FIG. 5B is another illustration 510 of a second string 512 being formatted using some embodiments of the technology described herein. For example, FIG. 5B may be an example of string modification system 100 performing process 200 to format the input string 512 into a target format 514. The example of FIG. 5B illustrates reformatting of a phone number into a target format 514 indicated by “IIIIIIIIIII”, which is a sequence of 11 digits. The input string 512 is “+1(888)555-5555”. The system may perform process 200 to obtain the output string 518 “18885555555”. In a first iteration the system performs a first modification 516A to remove the first character in the input string 512 to obtain “1(888)555-5555)”. Next, the system performs a second modification 516B to remove the character at index number 1 in the previously updated string to obtain “1888)555-5555”. Next, the system performs a third modification 516C to remove the character at index number 4 in the previously updated string to obtain “1888555-5555”. Lastly, the system performs a fourth modification 516D to remove the character at index 7 of the previously updated string to obtain the output string 518 of “18885555555”. The system may determine each of the modifications by performing the steps at blocks 202 to 208 of process 200.
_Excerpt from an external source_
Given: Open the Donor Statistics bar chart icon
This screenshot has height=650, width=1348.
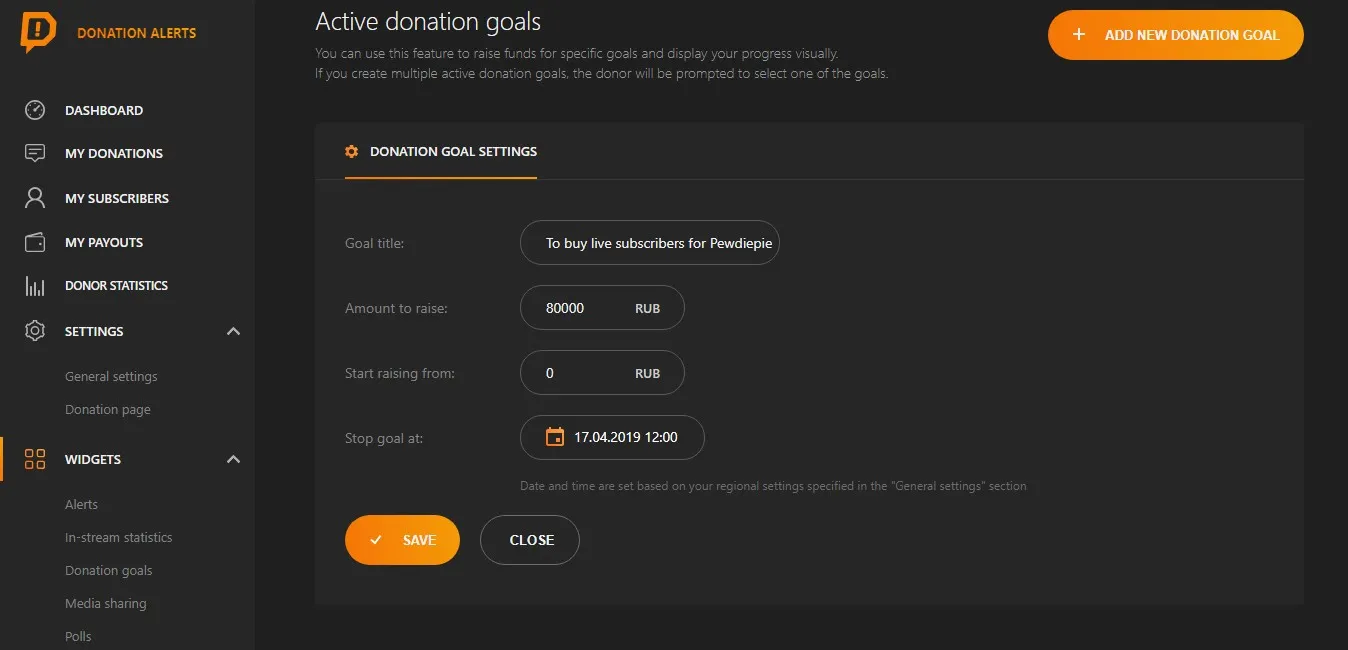Looking at the screenshot, I should click(x=35, y=285).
FIG. 3 is a flowchart of an example process 300 for structuring data into a target structure (e.g., a target schema), according to some embodiments of the technology described herein. Process 300 may be performed by any suitable computing device. For example, process 300 may be performed by structure modification system 110 described herein with reference to FIG. 1B.
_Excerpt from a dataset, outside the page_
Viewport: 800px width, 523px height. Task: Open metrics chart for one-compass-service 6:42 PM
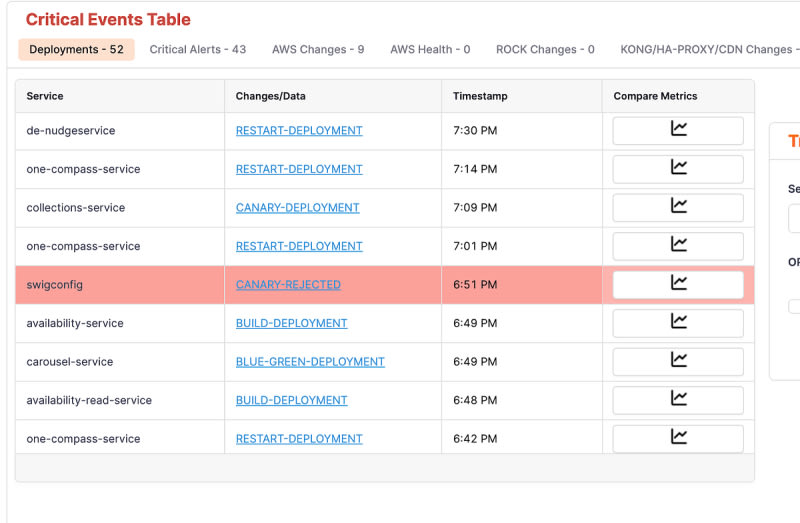[678, 438]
Process 300 begins at block 302, where the system obtains data that is to be formatted into a target structure (e.g., a target schema). In some embodiments, the system may be configured to obtain the data by obtaining one or more data files. For example, the system may be provided the data file(s) from system separate from the system performing process 300 (e.g., to format the data in the file(s) into the target structure). In another example, the system may obtain the data file(s) from computer storage (e.g., from a database). In some embodiments, the data may have no structure. For example, the data may not be organized according to any schema. In some embodiments, the data may have a structure that is different from the target structure. For example, the data may be stored in a schema that is different from the target schema.

In some embodiments, the system may be configured to obtain an indication of a target structure. In some embodiments, the target structure may be a target schema that the data is to be formatted into. The system may be configured to obtain a file indicating the target schema. For example, the system may obtain a JSON file defining the target schema. In some embodiments, the indication of the target structure (e.g., a target schema) may specify one or more fields. In some embodiments, the indication of the target structure may specify a format for data in the field(s). In some embodiments, the format for a field may be indicated by a sequence of character types for a string that is to be stored in the field. In some embodiments, each character type in the sequence may be one of the following: (1) a digit (e.g., 0-9); (2) a lowercase letter; (3) an uppercase letter; (4) a space; (5) a period; (6) and other character. Each character type may be indicated by a respective letter. For example, a digit may be indicated by “I”, a lowercase letter may be indicated by “L”, an uppercase letter may be indicated by “U”, a space may be indicated by “S”, a period may be indicated by “P”, and other may be indicated by “0”. As an illustrative example, the system may obtain an indication of a target format for phone numbers to be “IIISIIISIIII” which indicates a sequence of three digits, followed by a space, followed by three digits, followed by a space, followed by three digits. In some embodiments, the system may use an operator to allow for any number of character types of a previously indicate character type. For example, the system may obtain an indication of a target format for names to be “UL*SUL*” which indicates a sequence of an uppercase letter, followed by any number of lower case letters, followed by a space, followed by an uppercase letter, followed by any number of lower case letters.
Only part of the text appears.